Fifty years ago the only medium in New Zealand that would have qualified for the description ‘electronic’ was radio with its system of AM signals radiating from various regional transmitters.
Principally, they were coded: ‘YA’ which designated bland, easy-on-the-family programmes supported by voices redolent of floral cups and saucers from English tea rooms; ‘YC’ announced by a man with a lisp and delivering the very best of classical music whose inherent quality valiantly over-rode the cracked shellac disks upon which it was recorded; and ‘ZB’, slightly pushy, avant garde, larded with recorded and live commercials greatly hedged in by a pathetic little blue book of rules issued by the New Zealand Broadcasting Service.

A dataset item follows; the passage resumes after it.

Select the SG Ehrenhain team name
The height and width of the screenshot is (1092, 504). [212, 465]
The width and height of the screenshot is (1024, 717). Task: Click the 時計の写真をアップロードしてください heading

The powers-that-were frowned severely upon any attempts at personal aggrandisement, ensuring that broadcast voices, male or female, were not distinctive and could easily be replaced by others without offending listeners’ sensibilities. (With a few exceptions like ‘Aunt Daisy’ who somehow got away with not only using her good old gossip-over-the-back-fence patter but also the use of her name, her wireless name, that is, for Aunt Daisy was, as half of my readers will remember, Mrs Frederick Basham. ‘Good morning, good morning, good morning!’ What days they were when women were known by their husbands’ Christian names!)
In essence, then, the announcer’s rôle was that of a herald, to pass on messages without getting in the way. Television changed all that. No doubt the high-headed ones would have liked to have continued radio’s anonymities but once the face was put to the voice the cult of personality was away laughing, released like Hope from Pandora’s Box to give Talent a chance not only to be known but to be paid for its unique characteristics.
Thus over the adolescent TV years we delighted in Philip Sherry’s eyebrows whose caterpillar-leg filaments would have wriggled unsuspected on the wireless; Dougal Stevenson with his serious and reassuring air of authority; vivacious Relda Familton; Bill Toft; Murray Forgie… need I go on?
They gave us comfort. They were Our People nightly coming into our homes like family, standing tall against the stars who strode the elaborate sets of imported soaps, dramas and comedies. Good kiwis, one-of-us jokers humbly speaking our language. Above all they were modest.
But thereafter the thing turned a little uncomfortable. Modesty and humility ebbed. Some of our personalities, aware of their apparent ability to affect the ratings and thereby the telecasters’ balance sheets and encouraged, perhaps, by those very telecasters’ avarice, flexed their money making muscles and put themselves up for the highest bidders.
They failed to recognize what your modest newsreader instinctively knows: that he or she is to television what paper is to newspapers - a means of conveying the news. The best of newsreaders will not stamp their personality upon that duty and in their unobtrusiveness will gain the trust and welcome of their audience.
The muted masses who tune in at six o’clock every week-night vote with their remotes. It’s a simple, sublime power, the same unseen swell of the ballot box that brings down or elevates governments; it determines, in one word, ratings.
I have a paradoxical relationship with newsreaders and presenters. They come into my sitting room every night and convey to me those happenings of the world that, to a greater or lesser degree, might interest me. I think the best ones are aware that they create nothing and have no right to be named or to be ‘personalities’; they gain public identity and acceptance only because we need to put names to those faces whose unassuming modesty endears them to us. The moment they turn into tall poppies we, the viewers, must cut them down.
As for breakfast shows, well, they're now all boiled egos, one good crack on the head with a remote will finish them!